When stronger nations behave as if they're unlikely to respond to aggression, tragic consequences often follow.
This is why it’s imperative to understand that deterrence requires more than just military might. For deterrence to effectively prevent conflict, it also requires the willingness to use that might.
There is no greater example of this than the Second World War.
From the beginning, it was abundantly clear that the Allied nations - led by the United States, Great Britain, and the Soviet Union, were stronger than the Axis powers of Germany, Japan, and Italy. They had over 3 times the industrial capacity of the Axis powers, and had superior weaponry on land, sea, and in the air.
But despite their obvious power, the Allies projected weakness and timidity from the outset. As German tanks rolled through Eastern Europe, the allies were declaring "peace for our time." And their lack of resolve sent a clear signal - the Axis powers could continue their military conquests, and the Allies would not intervene.
It was only after years of bloodshed that all sides could agree on who was stronger.
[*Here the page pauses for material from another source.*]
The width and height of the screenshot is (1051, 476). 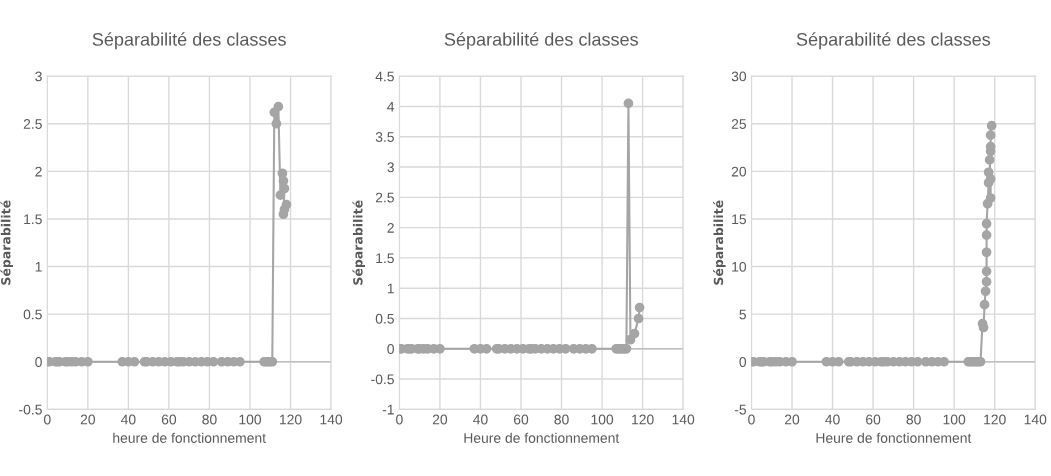 I want to click on y-tick-label: 3.5, so click(x=384, y=137).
The devastating reality is that if the Allies would have demonstrated their power from the beginning - and their
willingness to use it - it might have averted World War II and saved millions of lives.
Unfortunately, based on its current deterrence efforts, it seems that the US has not fully learned this tragic lesson.
Today, the United States is an unrivaled conventional military power. There is no military that even comes close to the power of the United States’ carrier force, strategic assets, nuclear ability, or battle-hardened troops.
But again, deterrence is more than just military might - it's also a mindset. And for too long, the United States has projected only weakness and indecision to its enemies, OR been bogged down in questionable interventions abroad.
Because of this, belligerent actors in North Korea and the Middle East have concluded over the years that the US is unwilling to use its military strength effectively, and they have acted accordingly ever since.
Without deterrence, the end result is a more dangerous world where our enemies believe they can profit from violence and aggression.
We cannot allow this trend to continue.
The lessons of history remain clear. Preventing conflict comes down to having the capability to exert force, and the clear willingness to use it when needed.